Melhor seria se, em vez de fazer leis sobre desinformação, os políticos tratassem de informar convenientemente, e isso não é fazer propaganda, é sujeitar-se ao exame público, a começar por dar resposta às questões que lhes são colocadas.
De resto, o que dizer desta informação tão contrária à realidade prestada por políticos ao longo do último ano:
- Ministro de Estado e dos Negócios Estrangeiros, Augusto Santos Silva, garante em entrevista à TVI que Portugal se tem aproximado do objectivo dos 2% em despesas militares. Em 2019, apenas a Estónia cumpriu esse objectivo a atingir até 2024.
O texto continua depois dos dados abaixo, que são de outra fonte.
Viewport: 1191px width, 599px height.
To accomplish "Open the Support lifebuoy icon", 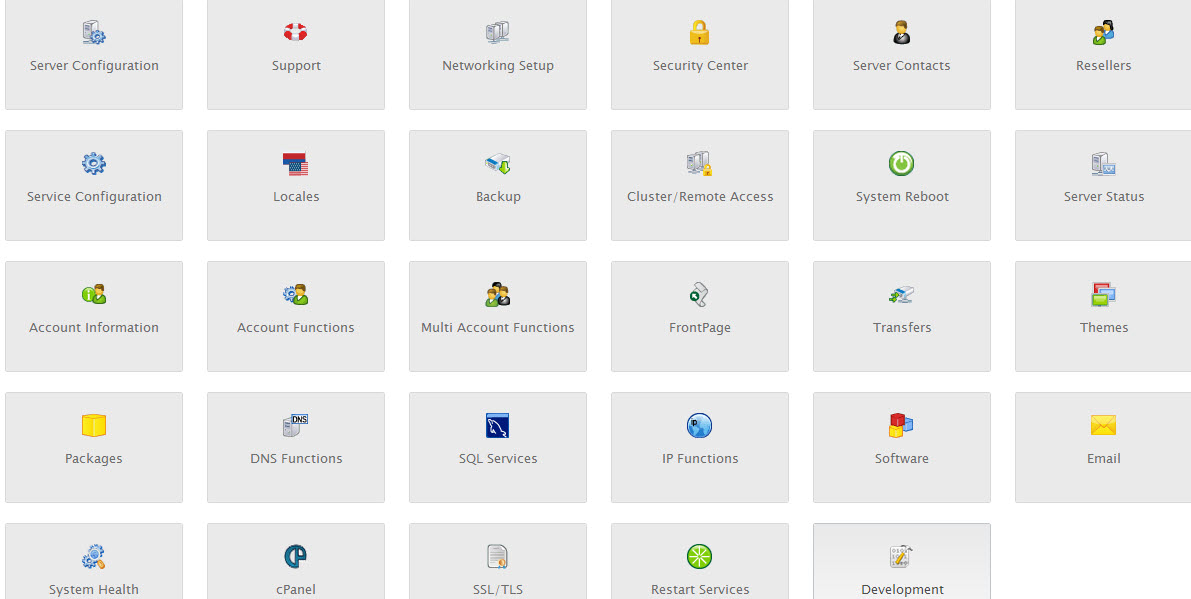I will pos(295,33).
- Medina diz que Lisboa terá 6000 casas de renda acessível até Setembro/Outubro, mas CML entrega 392;
- Siza Vieira afirma no Parlamento que "em 2019, 23 mil empresas encerraram. Em 2020 foram menos as que encerraram", mas números do INE mostram que em 2020 foram dissolvidas menos 87 empresas do que em 2019 e constituídas menos 10.951. Total empresas abertas em 2020: 36.541. Total de empresas abertas em 2019: 47.492 empresas. Total de empresas encerradas em 2020: 16.941. Total de empresas fechadas em 2019: 17.028.
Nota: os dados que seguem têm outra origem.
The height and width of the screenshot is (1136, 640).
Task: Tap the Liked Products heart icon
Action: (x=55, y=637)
- António Costa afirma que “depois do treino que fizemos este ano lectivo [2019/20], estamos preparados para desempenhar ainda melhor o próximo". Não estavam, como se percebeu no ano escolar a decorrer;
- Ministro da Educação, Tiago Brandão Rodrigues, anuncia computadores para todos. O programa Escola Digital continua por cumprir;
- Ministro do Ambiente, João Pedro Matos Fernandes, nega sobrelotação nos transportes públicos e risco acrescido de contágio de Covid-19. Realidade e peritos mostram o contrário;
- Ministra da Saúde, Marta Temido, garante vacina contra a gripe a todos os que a quiserem tomar. Faltaram vacinas.
- Presidente da República, Marcelo Rebelo de Sousa, garante que todos terão acesso à vacina da gripe. Não tiveram.
- Assembleia da República aprova decreto para agilizar contratação pública. No Parlamento, o deputado do PSD Jorge Salgueiro Mendes afirma que comissão terá custo zero. No entanto, o diploma prevê remunerações.
- PS divulga gráfico nas redes sociais. Foi em Fevereiro, pouco antes de Portugal ter os piores números da União Europeia em matéria Covid-19;
A lista é infindável e abrange os mais diversos temas. O Estado que "incentiva a atribuição de selos de qualidade por entidades fidedignas dotadas do estatuto de utilidade pública" à comunicação social é o mesmo que cala e contribui tantas vezes para desinformar (e até paga para serem produzidas notícias, como define o contrato celebrado pela presidência portuguesa do Conselho da União Europeia com a agência Lusa, no valor de 98.813€). Gostaria de saber que selo atribuiria o governo a tudo isto.